Toda la familia Marshall caería en sus manos.
Aunque Higgs había afirmado que no existía cura para la toxina, Leon deseaba en secreto que se produjeran retrasos. Cuanto más debatían los médicos, más rápido fallecía Calvert.
Finalmente, un médico dio un paso al frente, vacilante pero obligado. «No es que no queramos tratarlo. El veneno ha devastado el cuerpo de su abuelo de forma irreversible. Hemos agotado todos los tratamientos conocidos. En mis décadas de práctica, nunca he visto nada parecido».
Kashton Truman, director del hospital, hizo la declaración.
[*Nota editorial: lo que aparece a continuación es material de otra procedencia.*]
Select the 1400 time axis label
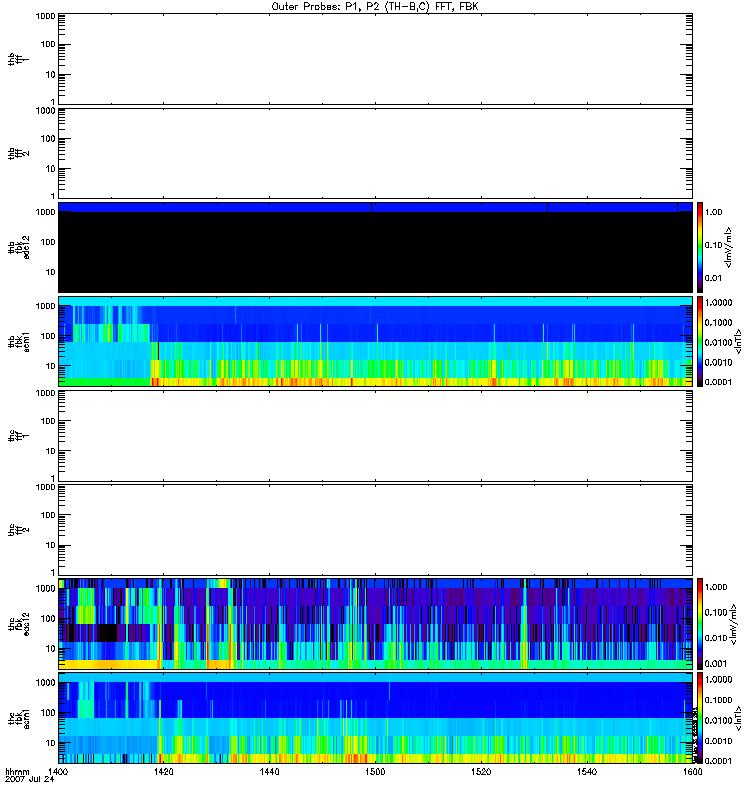[59, 773]
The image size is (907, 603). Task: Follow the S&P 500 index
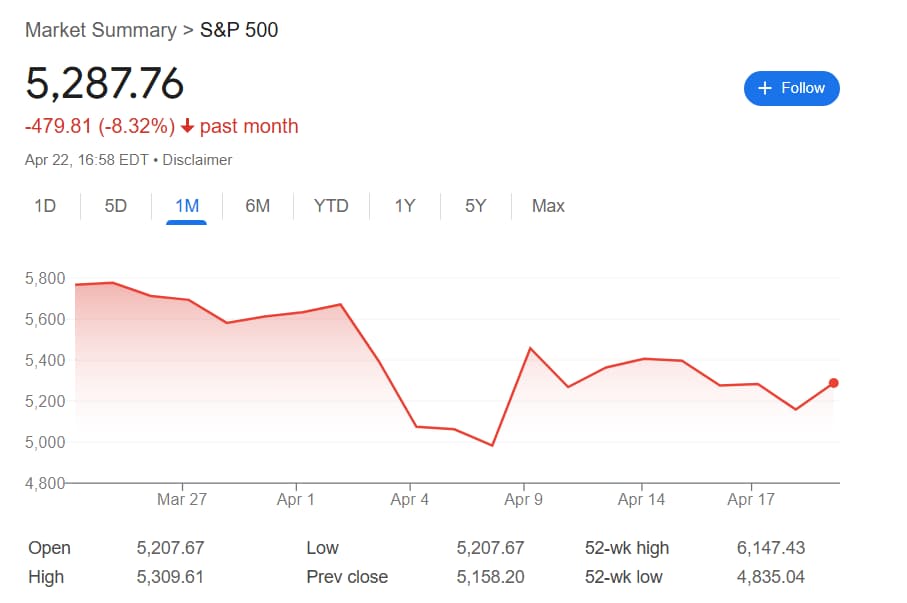[x=791, y=88]
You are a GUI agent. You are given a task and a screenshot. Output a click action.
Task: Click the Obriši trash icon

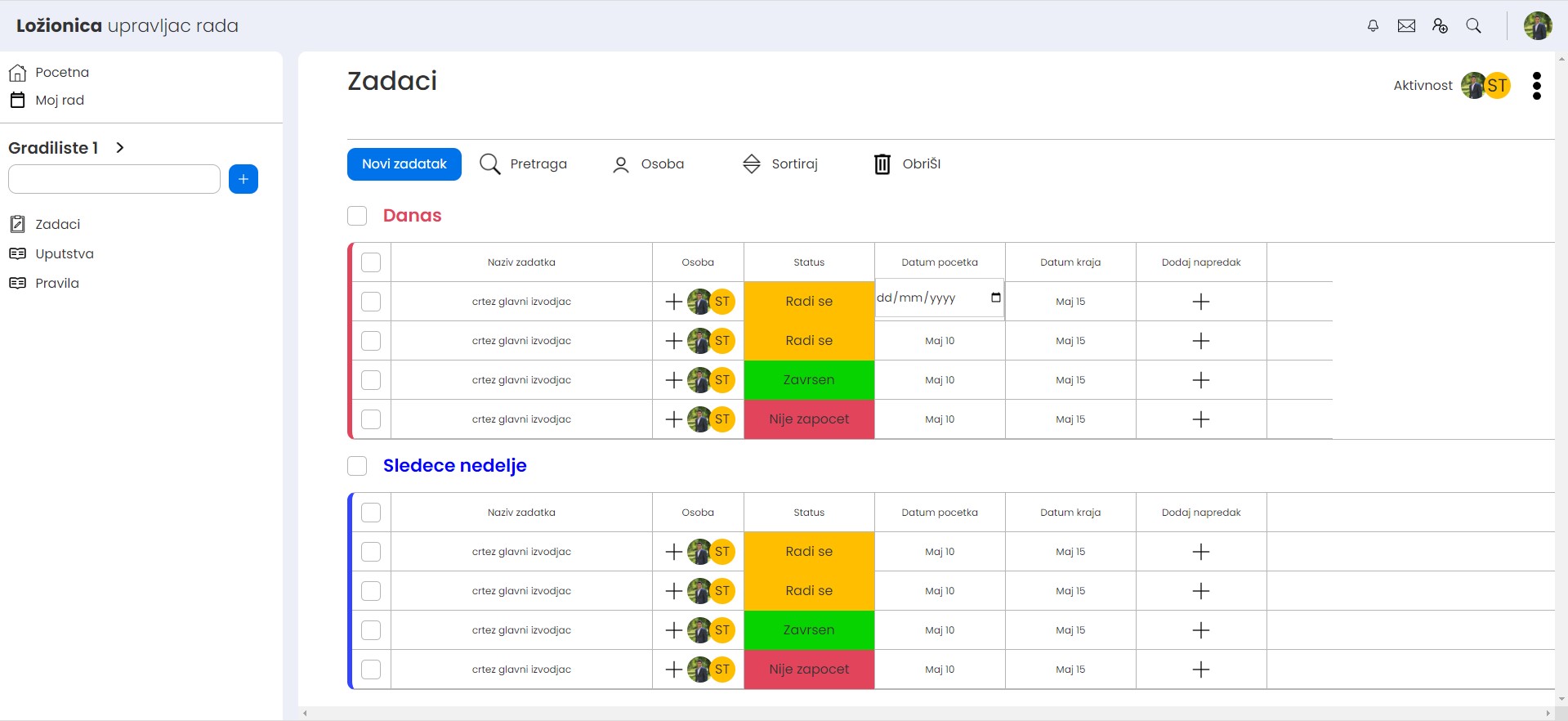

A sus cincuenta años, era uno de los médicos más estimados del país, asistía con frecuencia a prestigiosas cumbres sobre salud y era considerado por muchos como la máxima autoridad en excelencia clínica en la zona.
Pero desde que Calvert había sido puesto bajo su cuidado, Kashton había probado todo lo que sabía, solo logrando retrasar el inevitable desenlace.
En otras palabras, solo podía retrasar la muerte de Calvert un poco más.
Lucien palideció. «Si usted ha llegado a su límite, ¿quién más podría salvarlo?».
Le costaba aceptar la potencia de la toxina.
¿Quién podía ser tan despiadado como para infligir un destino tan cruel a su abuelo?
«Mis disculpas», murmuró Kashton con un profundo suspiro.
Si alguien de su calibre no podía contrarrestar el veneno, ¿qué esperanza había para los demás en la sala?